2018年に三菱エンジニアリングプラスチックスが開発した新素材「高意匠性ポリカーボネート樹脂」の素材の魅力を伝えるためのコミュニケーションツール「KONOHA」。秋山さんのスタジオにも飾られている。German Design Award(ドイツ)、DFA Award(香港)、グッドデザイン賞受賞。

日々の積み重ねが、コンペ作品に“にじみ出る”

──コンペの選び方にコツはありますか?

富山デザインコンペをはじめ、名だたるコンペがいくつか日本にはありますが、やはり歴史が長く実績のあるコンペは過去の記録が残り評価され続けます。そして、これは審査側を経験するようになって感じることですが、コンペは「人」が審査することなので審査員が誰かというポイントで選ぶことも実はとても大事です。

「この人だったら、自分の作品を理解してくれそう」とか、「この人に、自分の発想を知ってもらいたい!」と思える審査員のいるコンペを選ぶことは一つのコツなのではないかと思います。審査員のことを知らない場合も、その人が過去にどんな仕事をしていて、どういうところに価値を見出す人かリサーチしておくと、アプローチの仕方も変わってくると思います。

あと、私自身も反省していることとして、コンペだけを目指してものづくりをすると、どうしても付け焼き刃のようになってしまうんですよね。
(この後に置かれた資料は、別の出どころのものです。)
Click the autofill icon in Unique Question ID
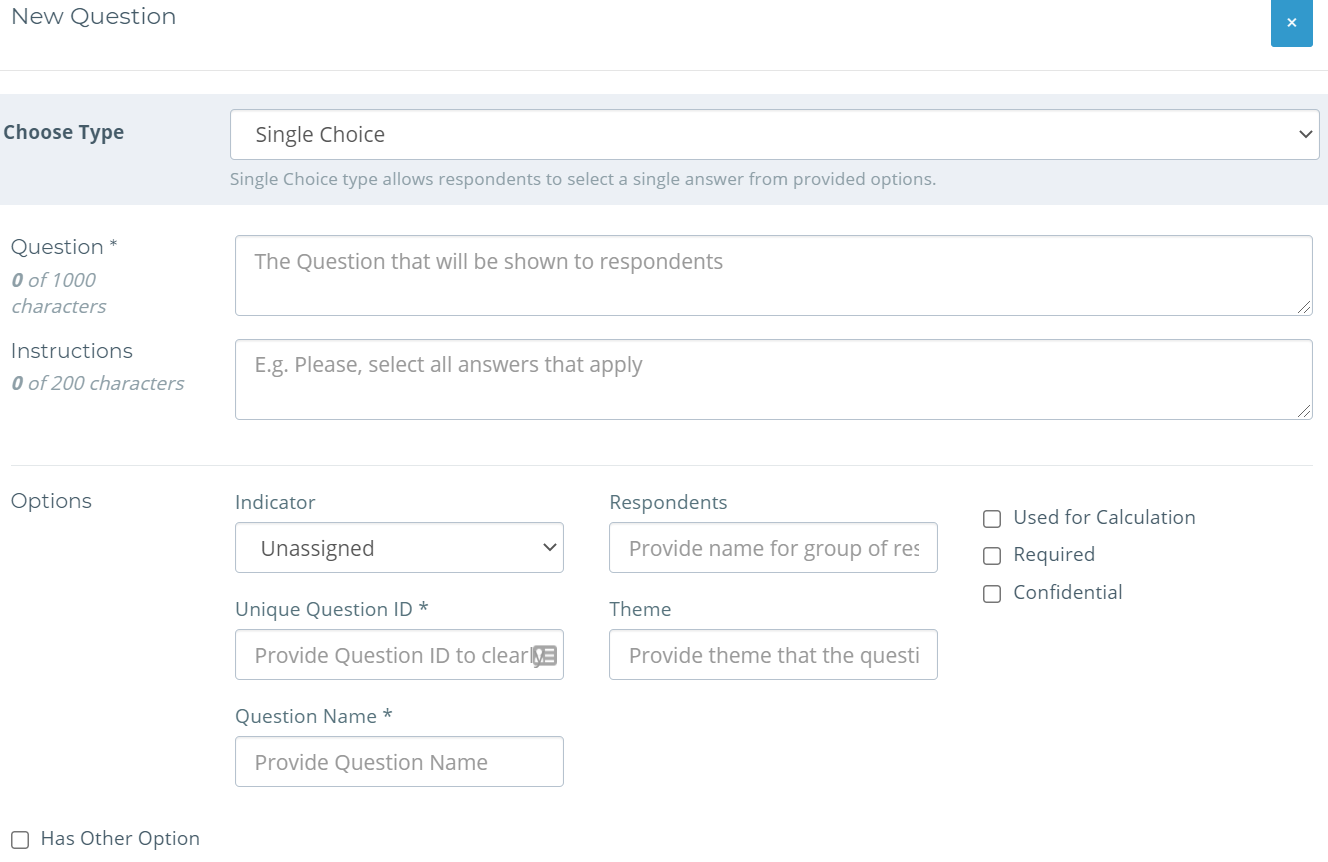The width and height of the screenshot is (1328, 862). [x=545, y=654]
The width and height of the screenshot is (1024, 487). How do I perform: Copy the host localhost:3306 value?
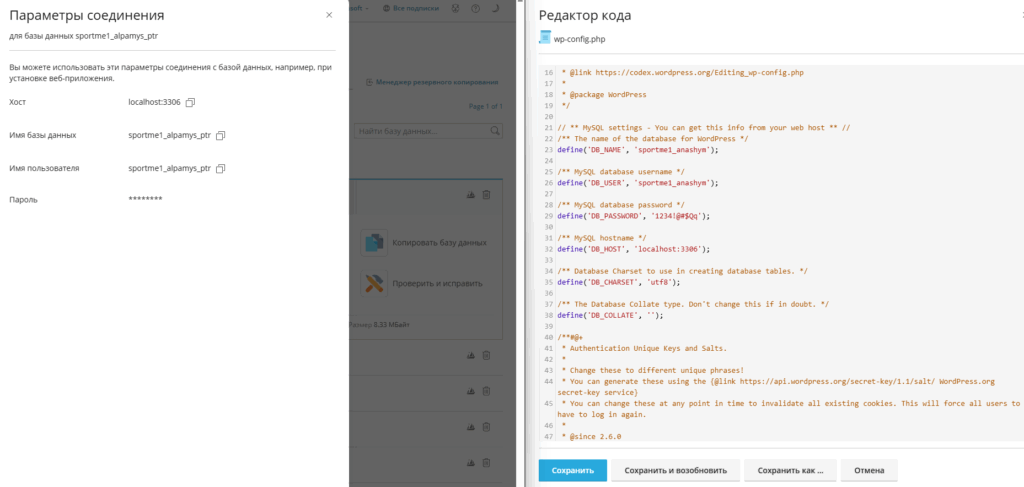pyautogui.click(x=190, y=102)
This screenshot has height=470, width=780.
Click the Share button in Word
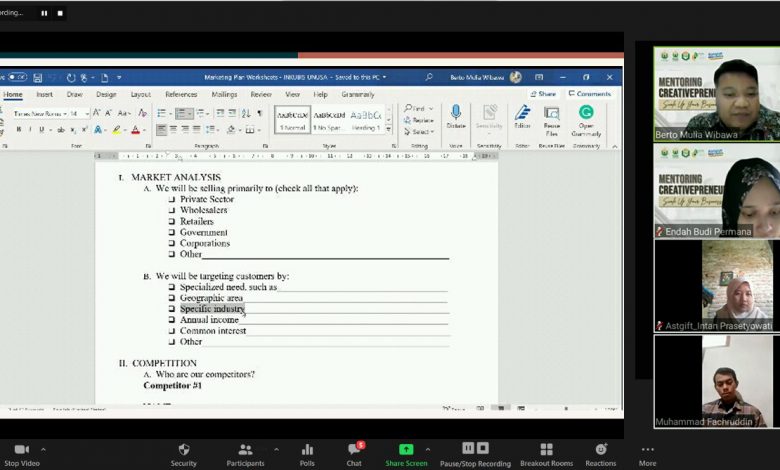pyautogui.click(x=543, y=94)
それよりも、自分がライフワークのように行ってきたアウトプットが合うコンペを見つけて、自分にしかない強い視点や発想をコンペのテーマにチューニングさせて提案するくらいの意気込みで取り組む必要があると思います。

「色や素材、加工の魅力を伝える」という意識の中で生まれた「GRIP on the color」
https://experimental-creations.com/ja/grip-on-the-color/

──秋山さんが思う、コンペの必勝法があればぜひ教えてください。

とても基本的なことではありますが、審査する側は相当な数の応募作品を見るので、瞬時にグッと心を掴む「気配」のようなものが作品には必要だと思います。あとは「わかりやすさ」も大切ですね。スッと理解できるものは記憶にも残りますし、コンペの場では審査員同士で共感できることも大事です。何を伝えたいか、受け手側の視点に立って表現してもらえると良いなと思います。

それと「こんな人にもあんな人にもいい」というアピールの仕方よりも、「コアだけど、こういう人のためにつくりました」というもののほうが、くすぐられると思います。私も「cassico」を手がけたときに、あれもこれもできますと欲張って万人に向けてつくったものは、万人にぼんやりとしか伝わらないものになってしまうけれど、相手をきちんと見据えて丁寧につくったものは、長く大事に使ってもらえるものになることを実感しました。そうしたターゲットを絞ったものづくりは、今の時代こそ必要なことだと思います。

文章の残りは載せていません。